December 4, 2014 at 1:10 pm

“The Mubarak project is still ongoing. He continues to extend his control over the Egyptian state via the businessmen who hold the keys to economic projects and by virtue of their ability to penetrate into Egyptian society and deceive some Egyptians with money in the same way that the Muslim Brotherhood used to,” Hossam Eissa, former deputy prime minister in the post-coup government said.

Eissa spoke to Egypt’s Al-Shorouk newspaper following the acquittal of Egypt’s deposed President Hosni Mubarak, his two sons, interior minister and two aides, on Saturday.

He said rumours that Mubarak’s son Jamal intends to run in the presidential elections in 2018 were not true. “It is highly unlikely that the son of the former president will be able to nominate himself since he is still involved in a criminal case that is still being considered by the courts.”

“The issue is not restricted to the idea of whether Jamal Mubarak may stand for the next presidential elections; the seriousness of the matter is such that it extends beyond that to Mubarak’s men with their financial capabilities and economic strength, including businessmen and so on and so on. They are still able to return once more to the political arena and enter parliament paving the way for the return of the National Party to parliament.”

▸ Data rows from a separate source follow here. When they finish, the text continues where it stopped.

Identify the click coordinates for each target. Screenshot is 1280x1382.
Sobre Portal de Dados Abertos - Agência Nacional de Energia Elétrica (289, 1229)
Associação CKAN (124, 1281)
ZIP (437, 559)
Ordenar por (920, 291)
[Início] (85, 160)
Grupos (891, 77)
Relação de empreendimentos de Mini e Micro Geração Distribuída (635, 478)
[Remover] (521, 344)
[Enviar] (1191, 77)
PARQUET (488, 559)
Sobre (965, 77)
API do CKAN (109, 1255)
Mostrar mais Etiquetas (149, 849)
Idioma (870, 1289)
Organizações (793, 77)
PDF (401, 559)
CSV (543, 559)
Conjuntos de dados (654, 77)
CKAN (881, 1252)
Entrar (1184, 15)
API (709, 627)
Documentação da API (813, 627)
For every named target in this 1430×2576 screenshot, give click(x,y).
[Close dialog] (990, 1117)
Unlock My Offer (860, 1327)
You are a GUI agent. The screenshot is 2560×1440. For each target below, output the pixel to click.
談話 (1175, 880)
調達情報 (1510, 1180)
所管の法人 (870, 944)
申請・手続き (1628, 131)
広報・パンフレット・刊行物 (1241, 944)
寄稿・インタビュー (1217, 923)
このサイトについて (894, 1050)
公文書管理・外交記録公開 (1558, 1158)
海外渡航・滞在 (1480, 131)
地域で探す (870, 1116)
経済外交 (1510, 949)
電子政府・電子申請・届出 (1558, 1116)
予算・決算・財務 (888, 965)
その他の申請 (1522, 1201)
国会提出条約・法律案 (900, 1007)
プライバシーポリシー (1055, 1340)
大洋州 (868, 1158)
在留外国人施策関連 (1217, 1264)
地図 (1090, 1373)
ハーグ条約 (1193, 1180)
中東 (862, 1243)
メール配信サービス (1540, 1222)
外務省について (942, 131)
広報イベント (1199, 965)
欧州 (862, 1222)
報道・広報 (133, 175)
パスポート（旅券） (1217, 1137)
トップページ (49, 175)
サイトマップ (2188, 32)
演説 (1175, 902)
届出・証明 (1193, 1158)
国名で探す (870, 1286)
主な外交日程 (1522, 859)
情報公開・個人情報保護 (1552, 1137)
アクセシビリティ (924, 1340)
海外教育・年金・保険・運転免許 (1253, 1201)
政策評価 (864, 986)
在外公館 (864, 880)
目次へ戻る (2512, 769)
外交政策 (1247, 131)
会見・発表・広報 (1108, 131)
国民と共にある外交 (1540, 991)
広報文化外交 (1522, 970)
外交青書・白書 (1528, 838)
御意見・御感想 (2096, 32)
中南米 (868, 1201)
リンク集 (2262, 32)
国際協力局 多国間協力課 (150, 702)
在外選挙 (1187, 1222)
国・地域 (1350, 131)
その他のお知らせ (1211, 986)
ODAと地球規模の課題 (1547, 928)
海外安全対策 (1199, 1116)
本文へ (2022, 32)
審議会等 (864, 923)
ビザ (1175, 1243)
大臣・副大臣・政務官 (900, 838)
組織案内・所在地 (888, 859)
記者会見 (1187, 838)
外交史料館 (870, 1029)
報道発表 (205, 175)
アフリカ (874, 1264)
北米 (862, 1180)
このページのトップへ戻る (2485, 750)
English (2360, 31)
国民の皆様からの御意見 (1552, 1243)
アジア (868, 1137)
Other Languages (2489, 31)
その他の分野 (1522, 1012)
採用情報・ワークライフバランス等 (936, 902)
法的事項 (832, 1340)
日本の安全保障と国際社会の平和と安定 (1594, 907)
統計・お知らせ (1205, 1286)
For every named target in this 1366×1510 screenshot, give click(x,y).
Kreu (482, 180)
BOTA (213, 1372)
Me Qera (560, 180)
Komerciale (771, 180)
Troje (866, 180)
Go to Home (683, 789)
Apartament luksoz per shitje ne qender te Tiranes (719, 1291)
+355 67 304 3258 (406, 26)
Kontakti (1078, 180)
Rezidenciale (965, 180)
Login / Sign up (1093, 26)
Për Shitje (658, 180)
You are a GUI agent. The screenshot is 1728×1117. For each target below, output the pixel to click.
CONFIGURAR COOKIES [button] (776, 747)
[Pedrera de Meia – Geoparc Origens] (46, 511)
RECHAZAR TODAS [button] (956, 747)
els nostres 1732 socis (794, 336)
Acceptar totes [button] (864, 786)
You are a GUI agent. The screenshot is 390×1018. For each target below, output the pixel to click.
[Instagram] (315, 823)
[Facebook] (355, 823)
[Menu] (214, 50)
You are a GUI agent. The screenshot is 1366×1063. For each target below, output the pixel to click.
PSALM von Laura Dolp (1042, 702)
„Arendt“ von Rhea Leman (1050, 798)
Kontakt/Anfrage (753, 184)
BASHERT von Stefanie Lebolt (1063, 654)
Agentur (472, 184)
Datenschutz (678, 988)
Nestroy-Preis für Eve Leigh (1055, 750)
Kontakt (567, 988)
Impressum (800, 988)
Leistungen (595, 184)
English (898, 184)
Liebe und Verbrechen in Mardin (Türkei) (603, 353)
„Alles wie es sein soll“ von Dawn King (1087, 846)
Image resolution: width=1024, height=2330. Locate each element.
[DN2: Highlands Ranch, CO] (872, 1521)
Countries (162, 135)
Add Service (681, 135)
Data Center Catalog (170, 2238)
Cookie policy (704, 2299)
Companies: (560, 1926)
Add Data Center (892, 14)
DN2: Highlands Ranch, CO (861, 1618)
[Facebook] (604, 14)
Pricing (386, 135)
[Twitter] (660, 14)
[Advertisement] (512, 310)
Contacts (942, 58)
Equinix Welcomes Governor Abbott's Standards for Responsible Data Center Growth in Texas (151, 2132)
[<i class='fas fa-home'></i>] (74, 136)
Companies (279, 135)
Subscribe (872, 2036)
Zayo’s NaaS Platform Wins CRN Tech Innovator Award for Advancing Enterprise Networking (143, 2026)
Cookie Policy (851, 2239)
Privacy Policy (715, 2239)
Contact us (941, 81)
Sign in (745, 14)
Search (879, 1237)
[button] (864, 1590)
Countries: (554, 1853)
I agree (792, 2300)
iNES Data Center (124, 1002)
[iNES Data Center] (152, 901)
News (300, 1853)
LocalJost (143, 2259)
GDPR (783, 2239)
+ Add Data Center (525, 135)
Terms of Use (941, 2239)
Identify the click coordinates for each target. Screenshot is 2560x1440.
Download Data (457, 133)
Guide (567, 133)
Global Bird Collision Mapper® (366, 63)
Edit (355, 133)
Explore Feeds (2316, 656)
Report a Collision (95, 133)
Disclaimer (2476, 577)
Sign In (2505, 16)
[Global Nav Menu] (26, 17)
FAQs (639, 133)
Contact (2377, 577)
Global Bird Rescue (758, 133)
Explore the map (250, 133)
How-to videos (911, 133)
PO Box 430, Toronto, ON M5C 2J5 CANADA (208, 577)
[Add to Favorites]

Eissa, who was a member of the committee in charge of the restitution of embezzled funds internally and externally, said: “The return of the National Party members to parliament would represent a grave danger to the Egyptian state and to the person occupying the post of president, whoever he happens to be, in case they manage to form a government in the future let alone their ability to stand in the way of the president’s decisions so as to serve their own interests.”

Based on his time as deputy prime minister, Eissa said he can confirm that Mubarak’s men are still in control of the cabinet and its economic inclinations especially with regards to public service projects. Therefore, Egyptians continue to be under their influence, he explained.

The former higher education minister added that businessmen are now under the guidance of the ideological circle of the Mubarak regime and the defunct era. These businessmen, he explained, consider the acquittal to be the kiss of life that will revive the dissolved National Party and bring him back to political life once again.